I think it is rare to find a couple whose kink is restricted to enforced male chastity. I certainly have a veritable stew of kinks. Aside from wanting Mrs. Lion to control my penis, I also like spanking, cock and ball play, and anal activities. I also truly love bondage: being tied down. Most males who are into enforced chastity share this kink. They may not like being tied down, but a chastity device is certainly penis bondage.
I’m sure that I have other kinks I forgot to mention. Mrs. Lion will almost certainly remind me of them. Of course that’s just me. Other guys have lists of their own. I read what I can find about enforced chastity. I also get some very nice mail (to send email to Mrs. Lion or me, just click Contact Us). I recently got a note from a guy just starting out with his chastity adventure. He wrote about his interest in wearing women’s underwear. He said that his wife likes him that way and that in the past he had sometimes worn some of hers.

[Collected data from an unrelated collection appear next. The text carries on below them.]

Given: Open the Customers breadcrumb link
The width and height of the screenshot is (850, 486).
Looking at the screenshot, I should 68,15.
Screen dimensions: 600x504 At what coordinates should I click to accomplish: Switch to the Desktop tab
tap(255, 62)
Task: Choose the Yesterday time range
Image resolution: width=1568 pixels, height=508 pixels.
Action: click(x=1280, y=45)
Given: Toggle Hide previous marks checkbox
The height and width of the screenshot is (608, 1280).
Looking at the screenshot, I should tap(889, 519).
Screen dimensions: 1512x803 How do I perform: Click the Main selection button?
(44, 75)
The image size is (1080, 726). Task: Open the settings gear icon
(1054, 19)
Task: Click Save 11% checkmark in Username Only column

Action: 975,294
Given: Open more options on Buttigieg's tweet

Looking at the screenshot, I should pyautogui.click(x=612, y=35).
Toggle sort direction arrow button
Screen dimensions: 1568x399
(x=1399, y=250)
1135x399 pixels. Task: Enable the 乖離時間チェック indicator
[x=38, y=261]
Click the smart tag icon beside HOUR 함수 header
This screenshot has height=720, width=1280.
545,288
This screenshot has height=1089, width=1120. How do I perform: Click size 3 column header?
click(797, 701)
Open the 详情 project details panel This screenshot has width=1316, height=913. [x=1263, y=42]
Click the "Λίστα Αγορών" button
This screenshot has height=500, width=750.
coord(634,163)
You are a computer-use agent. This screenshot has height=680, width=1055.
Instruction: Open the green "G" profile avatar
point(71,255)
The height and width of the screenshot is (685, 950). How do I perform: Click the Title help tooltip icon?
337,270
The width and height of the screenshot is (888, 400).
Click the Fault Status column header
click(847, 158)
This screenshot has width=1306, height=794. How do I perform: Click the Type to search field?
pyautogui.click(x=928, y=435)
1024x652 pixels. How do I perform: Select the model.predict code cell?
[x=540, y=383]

That kink, of course, is fine. It’s harmless and provides sexual excitement. One note of warning: Is the kink really his wife’s? Or, is he projecting his desire for her to like to see him wearing panties into something he believes she wants? This is an important distinction. If he feels more submissive, or he likes the humiliation of wearing panties, or he just wants to display his feminine side, his desire to wear panties is almost certainly for his benefit. If his wife enjoys it too, that’s a bonus.
This is just an example. I’m not picking on my correspondent. My point is that part of the fun of a kink is sharing it. In some cases that isn’t possible. A male may love wearing panties, but his wife just doesn’t like to see him that way. If he wants to be pantied, he will need to do it without involving her. Fair enough.
So far, our enforced chastity has been about my kinks. It has been about Mrs. Lion indulging and supporting my kinks and possibly learning to enjoy some herself. I think she has one of her own. Have you noticed that she frequently talks about loving to give me orgasms? She likes taking them; that is, making me come whether or not I want to. Normally it’s hard to find a time I don’t want to come, but she has managed to do it.
A few months ago she decided that enforced chastity is not just about withholding orgasms. Why couldn’t it be about giving me more of them than I want? So, for a short time she made me come every day. I genuinely got tired of it. When I told her, she stopped. More recently she has been giving me “bonus orgasms”. These are unscheduled orgasms given when she feels like it.
A few weeks ago, Mrs. Lion found herself getting aroused as she teased me. She was so aroused that she rode me until I cam and then had me lick her to multiple orgasms. Needless to say, I loved it. In her post yesterday, she talked about her mixed feelings about my reaction to a bonus orgasms. My current wait is for 21 days. I expressed that I wasn’t looking forward to a bonus orgasm. This comes from my love of consistency and also because I see this wait as a challenge. Her post asserted that she takes orgasms from me and I don’t get to decide if I can or can’t ejaculate.
If you put this together with her earlier desire to get me off every day, I think you might agree that Mrs. Lion is discovering a kink. She seems to be starting to learn that she gets aroused by teasing me and, even more, by taking orgasms when she wishes. The fact that she is such a sweetie and that she sees all this stuff as pleasing me, she has apparently suppressed this particular pleasure that she can get out of our enforced chastity.
It could well be that in our case, enforced chastity is about Mrs. Lion getting me to the edge as much as she wants, and more significantly, getting me off when it pleases her. If she gets wet playing with me, then she should do it when she likes. (She should anyway since she is my keyholder). If she wants to make me come every day, then she should. She’s in charge. She isn’t just an actor in my movie. She is really in charge. I want her to do things that she likes. If those things don’t map to my current desires, too bad. I am hers. She needs to learn that it isn’t about what I want. The more she disregards what I want, the happier I am with our adventure.
I think this is the most difficult challenge for her. She is solidly in the mode of doing all this stuff because I want it. Granted, even if she asserts her own kink, most will still be probably for me. But hers is just as important. So what does it mean? Well, Mrs. Lion has a lower level of sexual energy than I. So, much of the time I know that she will be teasing me, spanking, etc. because it works for me. I am very grateful for that. But she should also maximize her pleasure in her kink: controlling my arousal and orgasm. If this means daily orgasms, then please go for it! If it means lots of teasing, that’s fine too. I don’t mind.
Brave of me, isn’t it?
She has one challenge that doesn’t involve me: she needs to overcome her natural inclination to react rather than initiate. She has successfully beat it by scheduling every-other-day “tease the lion” sessions. She knows that we both expect those wonderful times. She can do the same thing with her kink. Make a decision and announce her plan. Then, like she is doing now with my chastity, meet her goals. Anyway, that’s how I see it from inside my cage.